If you want to share your market research with them, think about inviting them out for coffee. Alternately, show them around a neighborhood you are familiar with and that they are interested in purchasing a home in. Make it worthwhile for them to spend time by being inventive with the value you offer. They'll work harder to keep up a mutually beneficial relationship the more at ease they are with you.
Make A Note Of The Successes And Failures
Every chance is a chance for self-improvement. Agents may improve on a number of different aspects of a listing appointment, including public speaking, effective communication, networking, and being top-of-mind.

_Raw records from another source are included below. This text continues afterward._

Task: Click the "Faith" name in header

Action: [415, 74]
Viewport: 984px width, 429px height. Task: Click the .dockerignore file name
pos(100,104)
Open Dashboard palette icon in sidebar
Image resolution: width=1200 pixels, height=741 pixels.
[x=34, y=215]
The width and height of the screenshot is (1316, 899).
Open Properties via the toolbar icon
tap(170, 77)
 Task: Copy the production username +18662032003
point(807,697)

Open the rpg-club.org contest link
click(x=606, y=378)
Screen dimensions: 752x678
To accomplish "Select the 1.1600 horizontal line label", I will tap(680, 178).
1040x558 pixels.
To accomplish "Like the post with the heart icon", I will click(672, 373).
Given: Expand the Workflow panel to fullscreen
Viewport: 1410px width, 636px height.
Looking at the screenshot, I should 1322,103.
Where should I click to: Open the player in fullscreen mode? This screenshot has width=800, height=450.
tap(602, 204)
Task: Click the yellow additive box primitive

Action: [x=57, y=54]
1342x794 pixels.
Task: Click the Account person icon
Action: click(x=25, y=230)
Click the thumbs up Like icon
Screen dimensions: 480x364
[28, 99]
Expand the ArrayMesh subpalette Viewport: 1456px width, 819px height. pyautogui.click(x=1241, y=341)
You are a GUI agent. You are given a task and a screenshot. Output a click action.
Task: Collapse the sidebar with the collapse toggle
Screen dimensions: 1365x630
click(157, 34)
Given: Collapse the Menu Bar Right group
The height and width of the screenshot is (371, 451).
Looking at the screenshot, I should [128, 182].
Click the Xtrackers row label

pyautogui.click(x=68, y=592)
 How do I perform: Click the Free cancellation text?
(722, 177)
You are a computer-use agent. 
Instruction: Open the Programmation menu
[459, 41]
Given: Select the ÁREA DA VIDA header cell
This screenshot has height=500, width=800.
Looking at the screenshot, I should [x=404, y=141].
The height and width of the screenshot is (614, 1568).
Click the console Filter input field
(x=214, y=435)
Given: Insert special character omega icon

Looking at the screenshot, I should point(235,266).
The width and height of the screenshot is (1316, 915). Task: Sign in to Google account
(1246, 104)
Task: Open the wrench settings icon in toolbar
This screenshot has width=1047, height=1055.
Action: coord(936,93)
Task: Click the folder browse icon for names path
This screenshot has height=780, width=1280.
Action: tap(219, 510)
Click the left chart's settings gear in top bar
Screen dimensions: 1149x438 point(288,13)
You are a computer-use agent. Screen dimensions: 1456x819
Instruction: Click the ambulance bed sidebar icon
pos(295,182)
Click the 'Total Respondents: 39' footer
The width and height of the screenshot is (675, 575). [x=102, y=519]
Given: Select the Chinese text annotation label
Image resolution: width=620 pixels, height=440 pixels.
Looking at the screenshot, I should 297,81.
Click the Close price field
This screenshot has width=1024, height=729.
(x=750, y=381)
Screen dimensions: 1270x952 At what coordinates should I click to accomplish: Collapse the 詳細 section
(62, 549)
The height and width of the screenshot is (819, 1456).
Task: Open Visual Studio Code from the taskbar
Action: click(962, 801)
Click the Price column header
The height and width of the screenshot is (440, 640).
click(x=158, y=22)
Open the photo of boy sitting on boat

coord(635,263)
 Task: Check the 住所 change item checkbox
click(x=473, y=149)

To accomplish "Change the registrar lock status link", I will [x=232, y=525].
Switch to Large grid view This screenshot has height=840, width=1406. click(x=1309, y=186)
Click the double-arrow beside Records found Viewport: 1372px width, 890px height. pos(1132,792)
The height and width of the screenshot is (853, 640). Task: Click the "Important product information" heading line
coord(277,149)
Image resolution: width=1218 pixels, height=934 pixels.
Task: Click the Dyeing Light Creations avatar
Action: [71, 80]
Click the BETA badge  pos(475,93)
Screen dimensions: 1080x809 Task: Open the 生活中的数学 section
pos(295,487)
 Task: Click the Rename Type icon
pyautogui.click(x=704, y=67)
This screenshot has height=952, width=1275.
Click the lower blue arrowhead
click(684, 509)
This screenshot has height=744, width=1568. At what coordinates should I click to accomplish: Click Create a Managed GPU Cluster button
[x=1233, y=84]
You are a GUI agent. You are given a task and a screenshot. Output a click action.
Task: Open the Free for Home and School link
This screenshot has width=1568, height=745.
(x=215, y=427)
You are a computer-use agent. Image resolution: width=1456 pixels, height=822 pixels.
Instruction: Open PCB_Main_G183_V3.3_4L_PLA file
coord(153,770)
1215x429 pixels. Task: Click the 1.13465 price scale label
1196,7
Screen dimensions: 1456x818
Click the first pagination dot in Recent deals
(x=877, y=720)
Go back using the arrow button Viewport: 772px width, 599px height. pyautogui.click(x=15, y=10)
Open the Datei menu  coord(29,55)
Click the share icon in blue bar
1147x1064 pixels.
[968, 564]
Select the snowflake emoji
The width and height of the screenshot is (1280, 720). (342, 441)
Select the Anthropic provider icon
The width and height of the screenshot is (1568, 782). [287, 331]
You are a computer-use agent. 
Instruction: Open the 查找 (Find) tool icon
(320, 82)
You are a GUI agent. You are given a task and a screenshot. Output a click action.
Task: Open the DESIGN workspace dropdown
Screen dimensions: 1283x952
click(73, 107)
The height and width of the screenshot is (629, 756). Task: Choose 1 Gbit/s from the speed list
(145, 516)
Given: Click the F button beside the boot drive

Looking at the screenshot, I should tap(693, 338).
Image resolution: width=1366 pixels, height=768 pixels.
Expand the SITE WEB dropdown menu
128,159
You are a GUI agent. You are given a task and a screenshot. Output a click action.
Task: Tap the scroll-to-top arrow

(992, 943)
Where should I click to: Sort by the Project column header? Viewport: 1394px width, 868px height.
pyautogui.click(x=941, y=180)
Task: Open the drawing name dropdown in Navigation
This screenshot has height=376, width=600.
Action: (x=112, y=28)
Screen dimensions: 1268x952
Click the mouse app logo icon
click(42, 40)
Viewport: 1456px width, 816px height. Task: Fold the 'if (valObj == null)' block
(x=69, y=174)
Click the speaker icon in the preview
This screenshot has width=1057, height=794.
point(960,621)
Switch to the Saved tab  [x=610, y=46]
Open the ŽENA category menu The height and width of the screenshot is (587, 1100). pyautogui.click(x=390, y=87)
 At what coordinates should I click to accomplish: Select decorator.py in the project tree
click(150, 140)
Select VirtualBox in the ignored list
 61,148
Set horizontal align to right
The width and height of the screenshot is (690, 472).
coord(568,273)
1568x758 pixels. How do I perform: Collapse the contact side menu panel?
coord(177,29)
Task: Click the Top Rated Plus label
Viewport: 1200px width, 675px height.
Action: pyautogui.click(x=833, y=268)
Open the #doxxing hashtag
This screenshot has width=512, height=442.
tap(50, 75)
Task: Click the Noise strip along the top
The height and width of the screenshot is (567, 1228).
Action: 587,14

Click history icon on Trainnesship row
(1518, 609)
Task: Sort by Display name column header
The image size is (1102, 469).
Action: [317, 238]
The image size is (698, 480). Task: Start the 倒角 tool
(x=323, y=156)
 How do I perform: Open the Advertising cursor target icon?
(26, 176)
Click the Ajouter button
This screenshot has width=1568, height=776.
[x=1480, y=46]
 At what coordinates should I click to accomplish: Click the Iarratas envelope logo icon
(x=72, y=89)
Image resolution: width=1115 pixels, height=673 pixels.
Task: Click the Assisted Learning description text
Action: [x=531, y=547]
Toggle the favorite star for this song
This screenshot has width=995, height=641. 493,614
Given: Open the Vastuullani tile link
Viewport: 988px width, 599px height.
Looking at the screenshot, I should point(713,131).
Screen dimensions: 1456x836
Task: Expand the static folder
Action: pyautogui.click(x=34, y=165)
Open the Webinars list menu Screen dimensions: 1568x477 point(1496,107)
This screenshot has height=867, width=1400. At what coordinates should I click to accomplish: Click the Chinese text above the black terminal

Examine the points where leads leave your pipeline. Is that following your speech? following some time spent on your email list? You just need to pay close attention. Client reactions provide a plethora of information about what you're doing right and wrong. After a client accepts or rejects your proposal, one of the greatest methods to get their opinion is by sending them a short survey that is simple and straightforward to complete. The majority of consumers are willing to provide their feedback and are appreciative of the agent's efforts to enhance their services.
Finishing Up
The prospect-to-client journey and the follow-up following a listing presentation are both essential components of a bigger marketing funnel. Without effective follow-up, you're letting warm leads become cold, giving the job to diligent agents.
With every client, it's simple and quick to implement the steps to an excellent follow-up. The basic line is that maintaining focus on long-term relationship building and not becoming sidetracked by short-term deals is the foundation of effective follow-up.